▸ EXERCISE INSTRUCTIONS
Format the lines of the rows below as a JSON list of strings, one string per line, omitting blank lines. Begin at the line that contains "Open the print icon in header" and stop after the line that contains "pos(356,1146)".
## start INFORMATION GIVEN
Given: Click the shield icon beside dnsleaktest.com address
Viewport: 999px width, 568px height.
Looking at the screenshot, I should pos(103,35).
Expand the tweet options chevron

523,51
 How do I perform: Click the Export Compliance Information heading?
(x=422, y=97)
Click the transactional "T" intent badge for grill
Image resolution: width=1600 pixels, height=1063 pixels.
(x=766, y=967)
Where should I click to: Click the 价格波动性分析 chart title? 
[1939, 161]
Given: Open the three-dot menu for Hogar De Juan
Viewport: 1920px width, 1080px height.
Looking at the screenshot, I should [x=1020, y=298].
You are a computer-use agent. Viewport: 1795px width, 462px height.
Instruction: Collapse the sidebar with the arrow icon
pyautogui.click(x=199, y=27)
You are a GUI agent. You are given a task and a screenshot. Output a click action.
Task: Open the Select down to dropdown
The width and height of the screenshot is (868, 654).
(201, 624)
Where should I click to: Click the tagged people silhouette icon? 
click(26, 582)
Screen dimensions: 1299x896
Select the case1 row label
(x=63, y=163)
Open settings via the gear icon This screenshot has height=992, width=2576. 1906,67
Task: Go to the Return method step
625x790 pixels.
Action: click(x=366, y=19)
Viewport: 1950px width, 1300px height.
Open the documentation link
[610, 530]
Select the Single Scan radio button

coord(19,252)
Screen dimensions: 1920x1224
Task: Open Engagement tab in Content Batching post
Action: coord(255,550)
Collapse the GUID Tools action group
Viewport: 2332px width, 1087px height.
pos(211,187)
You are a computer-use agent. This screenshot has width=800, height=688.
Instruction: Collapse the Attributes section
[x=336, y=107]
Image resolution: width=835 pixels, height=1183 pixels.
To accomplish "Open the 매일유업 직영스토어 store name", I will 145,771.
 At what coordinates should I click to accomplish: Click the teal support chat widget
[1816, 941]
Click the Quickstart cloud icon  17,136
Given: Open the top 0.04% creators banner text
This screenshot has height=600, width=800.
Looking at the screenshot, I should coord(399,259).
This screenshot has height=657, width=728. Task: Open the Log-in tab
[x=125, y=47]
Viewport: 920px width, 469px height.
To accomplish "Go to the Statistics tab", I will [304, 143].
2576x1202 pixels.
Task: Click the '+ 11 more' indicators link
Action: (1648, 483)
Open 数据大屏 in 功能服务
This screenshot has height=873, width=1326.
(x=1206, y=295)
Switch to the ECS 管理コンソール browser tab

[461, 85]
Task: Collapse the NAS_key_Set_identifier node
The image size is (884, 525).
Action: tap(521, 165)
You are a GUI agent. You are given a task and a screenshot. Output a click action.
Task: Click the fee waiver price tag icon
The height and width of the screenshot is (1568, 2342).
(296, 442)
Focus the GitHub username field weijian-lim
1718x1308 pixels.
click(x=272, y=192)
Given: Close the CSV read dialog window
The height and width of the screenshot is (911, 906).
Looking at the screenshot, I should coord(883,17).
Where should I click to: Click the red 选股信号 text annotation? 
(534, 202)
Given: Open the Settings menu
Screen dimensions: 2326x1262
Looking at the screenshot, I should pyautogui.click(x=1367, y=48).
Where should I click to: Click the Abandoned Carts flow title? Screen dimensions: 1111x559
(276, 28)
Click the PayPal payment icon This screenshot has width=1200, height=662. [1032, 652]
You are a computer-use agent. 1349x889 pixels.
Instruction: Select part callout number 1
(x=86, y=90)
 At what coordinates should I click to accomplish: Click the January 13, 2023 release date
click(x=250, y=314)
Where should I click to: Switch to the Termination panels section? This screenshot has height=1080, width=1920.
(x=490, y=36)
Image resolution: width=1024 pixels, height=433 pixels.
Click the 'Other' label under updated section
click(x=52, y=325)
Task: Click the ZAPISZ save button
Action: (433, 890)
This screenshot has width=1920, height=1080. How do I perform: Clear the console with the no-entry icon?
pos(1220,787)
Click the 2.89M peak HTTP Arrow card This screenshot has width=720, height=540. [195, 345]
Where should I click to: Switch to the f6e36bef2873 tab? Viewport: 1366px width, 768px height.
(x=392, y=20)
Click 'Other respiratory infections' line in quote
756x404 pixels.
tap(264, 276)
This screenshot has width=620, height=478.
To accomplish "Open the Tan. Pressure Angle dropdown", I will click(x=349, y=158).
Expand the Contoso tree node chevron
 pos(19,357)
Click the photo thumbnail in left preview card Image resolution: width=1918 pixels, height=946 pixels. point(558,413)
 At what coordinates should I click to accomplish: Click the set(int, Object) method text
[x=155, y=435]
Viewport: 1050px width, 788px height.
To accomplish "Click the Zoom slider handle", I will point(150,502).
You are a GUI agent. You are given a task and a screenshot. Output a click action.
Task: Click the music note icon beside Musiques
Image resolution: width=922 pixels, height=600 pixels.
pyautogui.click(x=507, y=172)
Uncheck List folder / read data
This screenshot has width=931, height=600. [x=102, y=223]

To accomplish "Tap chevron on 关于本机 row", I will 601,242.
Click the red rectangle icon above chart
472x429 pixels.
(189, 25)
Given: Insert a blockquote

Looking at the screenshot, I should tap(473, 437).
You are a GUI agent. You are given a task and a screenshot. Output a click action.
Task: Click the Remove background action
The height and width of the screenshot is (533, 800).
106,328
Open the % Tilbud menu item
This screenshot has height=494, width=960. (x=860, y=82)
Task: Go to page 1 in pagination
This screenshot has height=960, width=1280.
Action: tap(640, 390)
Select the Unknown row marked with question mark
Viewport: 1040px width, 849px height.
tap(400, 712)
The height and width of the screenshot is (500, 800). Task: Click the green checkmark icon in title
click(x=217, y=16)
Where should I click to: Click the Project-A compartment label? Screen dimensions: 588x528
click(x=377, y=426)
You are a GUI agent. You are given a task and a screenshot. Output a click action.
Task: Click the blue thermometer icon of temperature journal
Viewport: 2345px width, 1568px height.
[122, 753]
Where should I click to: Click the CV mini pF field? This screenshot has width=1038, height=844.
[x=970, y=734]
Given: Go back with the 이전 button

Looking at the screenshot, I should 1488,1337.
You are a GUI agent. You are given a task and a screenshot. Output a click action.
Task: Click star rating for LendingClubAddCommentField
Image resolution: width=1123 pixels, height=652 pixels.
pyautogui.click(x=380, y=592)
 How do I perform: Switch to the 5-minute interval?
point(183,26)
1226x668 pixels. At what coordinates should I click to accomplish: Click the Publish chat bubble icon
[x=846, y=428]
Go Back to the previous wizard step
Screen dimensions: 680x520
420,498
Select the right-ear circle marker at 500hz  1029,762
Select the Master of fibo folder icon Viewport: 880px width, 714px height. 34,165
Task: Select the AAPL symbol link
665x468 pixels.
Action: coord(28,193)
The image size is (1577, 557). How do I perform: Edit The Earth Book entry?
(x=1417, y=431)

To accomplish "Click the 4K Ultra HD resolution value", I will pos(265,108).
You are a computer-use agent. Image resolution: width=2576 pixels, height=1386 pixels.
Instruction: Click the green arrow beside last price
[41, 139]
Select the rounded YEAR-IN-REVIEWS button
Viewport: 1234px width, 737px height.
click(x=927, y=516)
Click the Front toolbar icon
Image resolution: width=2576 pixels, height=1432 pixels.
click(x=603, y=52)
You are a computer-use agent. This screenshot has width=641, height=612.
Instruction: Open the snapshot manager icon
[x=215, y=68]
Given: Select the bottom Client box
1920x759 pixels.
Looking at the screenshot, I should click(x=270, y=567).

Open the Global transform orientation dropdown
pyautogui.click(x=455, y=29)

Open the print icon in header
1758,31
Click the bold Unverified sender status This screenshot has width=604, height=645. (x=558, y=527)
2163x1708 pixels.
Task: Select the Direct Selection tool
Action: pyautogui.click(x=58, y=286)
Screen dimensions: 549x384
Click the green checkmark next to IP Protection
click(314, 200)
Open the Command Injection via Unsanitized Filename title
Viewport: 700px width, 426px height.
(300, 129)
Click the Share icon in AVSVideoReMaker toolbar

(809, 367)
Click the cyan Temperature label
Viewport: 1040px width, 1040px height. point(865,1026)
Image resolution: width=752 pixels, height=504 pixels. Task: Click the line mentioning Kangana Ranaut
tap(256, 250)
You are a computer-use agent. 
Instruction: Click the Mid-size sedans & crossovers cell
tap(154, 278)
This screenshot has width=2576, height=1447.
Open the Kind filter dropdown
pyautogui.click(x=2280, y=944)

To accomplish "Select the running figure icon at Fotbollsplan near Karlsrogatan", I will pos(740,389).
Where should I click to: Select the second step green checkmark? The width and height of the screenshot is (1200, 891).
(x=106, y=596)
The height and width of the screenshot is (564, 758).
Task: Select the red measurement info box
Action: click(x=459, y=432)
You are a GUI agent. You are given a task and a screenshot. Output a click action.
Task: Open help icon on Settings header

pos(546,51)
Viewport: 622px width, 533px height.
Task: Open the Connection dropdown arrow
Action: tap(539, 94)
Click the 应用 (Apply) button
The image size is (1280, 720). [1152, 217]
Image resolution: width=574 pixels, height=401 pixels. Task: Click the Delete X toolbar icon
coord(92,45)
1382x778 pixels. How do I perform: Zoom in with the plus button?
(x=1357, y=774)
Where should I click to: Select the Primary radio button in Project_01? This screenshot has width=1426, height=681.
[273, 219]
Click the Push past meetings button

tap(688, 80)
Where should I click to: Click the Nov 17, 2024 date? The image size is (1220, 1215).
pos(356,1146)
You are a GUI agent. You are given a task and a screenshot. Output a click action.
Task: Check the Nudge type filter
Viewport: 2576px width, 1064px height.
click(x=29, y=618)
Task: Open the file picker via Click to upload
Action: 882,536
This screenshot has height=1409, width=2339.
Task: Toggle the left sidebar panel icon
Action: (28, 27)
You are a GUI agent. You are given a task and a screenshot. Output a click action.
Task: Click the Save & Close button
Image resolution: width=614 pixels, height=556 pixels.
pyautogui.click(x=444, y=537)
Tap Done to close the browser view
## end INFORMATION GIVEN
▸ PROBLEM SOLUTION
[
  "Open the print icon in header",
  "1758,31",
  "Click the bold Unverified sender status This screenshot has width=604, height=645. (x=558, y=527)",
  "2163x1708 pixels.",
  "Task: Select the Direct Selection tool",
  "Action: pyautogui.click(x=58, y=286)",
  "Screen dimensions: 549x384",
  "Click the green checkmark next to IP Protection",
  "click(314, 200)",
  "Open the Command Injection via Unsanitized Filename title",
  "Viewport: 700px width, 426px height.",
  "(300, 129)",
  "Click the Share icon in AVSVideoReMaker toolbar",
  "(809, 367)",
  "Click the cyan Temperature label",
  "Viewport: 1040px width, 1040px height. point(865,1026)",
  "Image resolution: width=752 pixels, height=504 pixels. Task: Click the line mentioning Kangana Ranaut",
  "tap(256, 250)",
  "You are a computer-use agent. ",
  "Instruction: Click the Mid-size sedans & crossovers cell",
  "tap(154, 278)",
  "This screenshot has width=2576, height=1447.",
  "Open the Kind filter dropdown",
  "pyautogui.click(x=2280, y=944)",
  "To accomplish \"Select the running figure icon at Fotbollsplan near Karlsrogatan\", I will pos(740,389).",
  "Where should I click to: Select the second step green checkmark? The width and height of the screenshot is (1200, 891).",
  "(x=106, y=596)",
  "The height and width of the screenshot is (564, 758).",
  "Task: Select the red measurement info box",
  "Action: click(x=459, y=432)",
  "You are a GUI agent. You are given a task and a screenshot. Output a click action.",
  "Task: Open help icon on Settings header",
  "pos(546,51)",
  "Viewport: 622px width, 533px height.",
  "Task: Open the Connection dropdown arrow",
  "Action: tap(539, 94)",
  "Click the 应用 (Apply) button",
  "The image size is (1280, 720). [1152, 217]",
  "Image resolution: width=574 pixels, height=401 pixels. Task: Click the Delete X toolbar icon",
  "coord(92,45)",
  "1382x778 pixels. How do I perform: Zoom in with the plus button?",
  "(x=1357, y=774)",
  "Where should I click to: Select the Primary radio button in Project_01? This screenshot has width=1426, height=681.",
  "[273, 219]",
  "Click the Push past meetings button",
  "tap(688, 80)",
  "Where should I click to: Click the Nov 17, 2024 date? The image size is (1220, 1215).",
  "pos(356,1146)"
]